End of chapter questions for elementary statistical modelling, chapter 4

C4.Q1 Fit a model that directly estimates how different each of the two non-normal horn types (scurred and polled) are from the scurred horn type.

Recall from Using R, chapter 2, that horn types come in three classes, coded by integers: scurred (small deformed horns) have a value of S, polled (horns absent) have a value of P, and normal horns get a value of N. What we need is a factor variable where the default factor level is forced to be S (recall that, unless otherwise specified, the default factor level will be the lowest alphanumeric value, so in this case N for normal. We can override this:

# make up new variable NHD for "S
# Horn Default"
unicorns$SHD<-factor(unicorns$Horn,
  levels=c("S","N","P"))

With this factor ordering, the two estimated contrasts are differences relative to normal horns:

summary(lm(BirthWt~SHD,
     data=unicorns))$coefficients
##                Estimate Std. Error    t value   Pr(>|t|)
## (Intercept)  2.21185771 0.03617225 61.1479186 0.00000000
## SHDN         0.07973749 0.04331560  1.8408491 0.06592812
## SHDP        -0.02171347 0.05385107 -0.4032134 0.68687404

As we have worked out previously, those with scurred are the babies with the intermediate mean birth mass. You can quickly see that this is represented in our results here, by the positive contrast for birth mass of normal horned baby unicorns (which are heavier at birth than scurrs), and negative for polled unicorns (which are the lightest at birth).

C4.Q2 Manually re-code horn type into numeric variables containing zeros and ones, so as to recover the same differences as in question 1. Note that this will apply the basic principle that is illustrated in chapter 3, but to a predictor variable with three levels, rather than two.

– Hint 1: you will need to create two new variables.

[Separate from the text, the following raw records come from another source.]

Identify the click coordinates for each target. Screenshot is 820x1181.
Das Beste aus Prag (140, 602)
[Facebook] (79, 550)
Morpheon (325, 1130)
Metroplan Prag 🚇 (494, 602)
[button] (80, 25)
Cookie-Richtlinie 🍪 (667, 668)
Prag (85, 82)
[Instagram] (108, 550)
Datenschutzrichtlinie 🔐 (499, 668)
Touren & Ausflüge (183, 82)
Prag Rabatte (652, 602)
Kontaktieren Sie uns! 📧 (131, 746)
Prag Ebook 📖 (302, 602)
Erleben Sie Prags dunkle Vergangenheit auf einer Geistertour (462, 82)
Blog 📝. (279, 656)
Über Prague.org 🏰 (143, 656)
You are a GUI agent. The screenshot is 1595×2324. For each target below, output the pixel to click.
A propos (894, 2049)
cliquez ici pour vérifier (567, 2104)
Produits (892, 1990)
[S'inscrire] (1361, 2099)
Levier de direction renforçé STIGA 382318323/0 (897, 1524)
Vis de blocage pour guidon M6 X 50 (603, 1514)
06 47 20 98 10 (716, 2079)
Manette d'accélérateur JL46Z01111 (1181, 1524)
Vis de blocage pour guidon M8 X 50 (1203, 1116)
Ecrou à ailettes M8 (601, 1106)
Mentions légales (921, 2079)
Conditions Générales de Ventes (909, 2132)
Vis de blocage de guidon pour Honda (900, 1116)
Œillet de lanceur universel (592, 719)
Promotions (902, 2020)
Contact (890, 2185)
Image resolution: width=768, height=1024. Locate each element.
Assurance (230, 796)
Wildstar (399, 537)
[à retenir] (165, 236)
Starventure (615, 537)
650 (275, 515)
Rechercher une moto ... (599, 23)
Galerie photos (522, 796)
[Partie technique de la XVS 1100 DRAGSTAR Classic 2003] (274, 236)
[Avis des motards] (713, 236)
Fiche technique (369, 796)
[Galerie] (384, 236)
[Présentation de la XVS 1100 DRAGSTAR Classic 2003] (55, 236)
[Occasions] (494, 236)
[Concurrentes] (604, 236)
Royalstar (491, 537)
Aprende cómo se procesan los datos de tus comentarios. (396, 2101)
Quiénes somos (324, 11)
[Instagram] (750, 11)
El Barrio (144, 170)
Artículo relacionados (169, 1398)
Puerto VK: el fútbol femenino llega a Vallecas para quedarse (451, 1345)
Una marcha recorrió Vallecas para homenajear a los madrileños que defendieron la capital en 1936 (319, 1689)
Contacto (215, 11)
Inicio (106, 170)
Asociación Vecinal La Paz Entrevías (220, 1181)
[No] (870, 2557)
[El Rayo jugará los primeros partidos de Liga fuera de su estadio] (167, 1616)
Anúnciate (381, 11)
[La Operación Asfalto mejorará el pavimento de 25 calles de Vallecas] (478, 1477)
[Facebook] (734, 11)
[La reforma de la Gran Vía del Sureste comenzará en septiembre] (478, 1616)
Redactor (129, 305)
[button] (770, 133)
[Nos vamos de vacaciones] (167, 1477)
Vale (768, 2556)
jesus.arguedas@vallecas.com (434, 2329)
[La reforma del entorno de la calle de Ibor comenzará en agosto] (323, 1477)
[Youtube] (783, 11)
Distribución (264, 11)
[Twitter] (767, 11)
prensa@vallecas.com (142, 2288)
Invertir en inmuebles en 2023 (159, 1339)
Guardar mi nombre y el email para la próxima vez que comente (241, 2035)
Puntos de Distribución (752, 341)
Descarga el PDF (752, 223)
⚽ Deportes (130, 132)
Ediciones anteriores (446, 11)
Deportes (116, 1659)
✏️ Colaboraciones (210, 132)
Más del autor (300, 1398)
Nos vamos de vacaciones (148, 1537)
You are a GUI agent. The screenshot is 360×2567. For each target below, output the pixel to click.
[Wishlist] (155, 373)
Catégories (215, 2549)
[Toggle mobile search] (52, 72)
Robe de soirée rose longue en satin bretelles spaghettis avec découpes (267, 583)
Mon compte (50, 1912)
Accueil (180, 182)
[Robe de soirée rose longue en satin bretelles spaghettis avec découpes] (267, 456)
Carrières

– Hint 2: if you want to enter another variable into a regression model formula, just combine whatever predictors you want with a plus sign (there is a lot to learn about this operation, but that you can add a new variable in with a plus sign is all you need to know for this problem).

I won’t provide inordinate description, as the solution is very much like that for one of the questions in the previous chapter.

# make indictor variables for being 
# either scurred or polled
unicorns$IsNormal<-(unicorns$Horn=="N")+0
unicorns$IsPolled<-(unicorns$Horn=="P")+0
# now fit a model with these predictors
newModel<-lm(BirthWt~IsNormal+IsPolled,data=unicorns)
# see the coefficient estimates
summary(newModel)$coefficients
##                Estimate Std. Error    t value   Pr(>|t|)
## (Intercept)  2.21185771 0.03617225 61.1479186 0.00000000
## IsNormal     0.07973749 0.04331560  1.8408491 0.06592812
## IsPolled    -0.02171347 0.05385107 -0.4032134 0.68687404

Check back to the answer for the previous question. You’ll see that these coefficient estimates match exactly.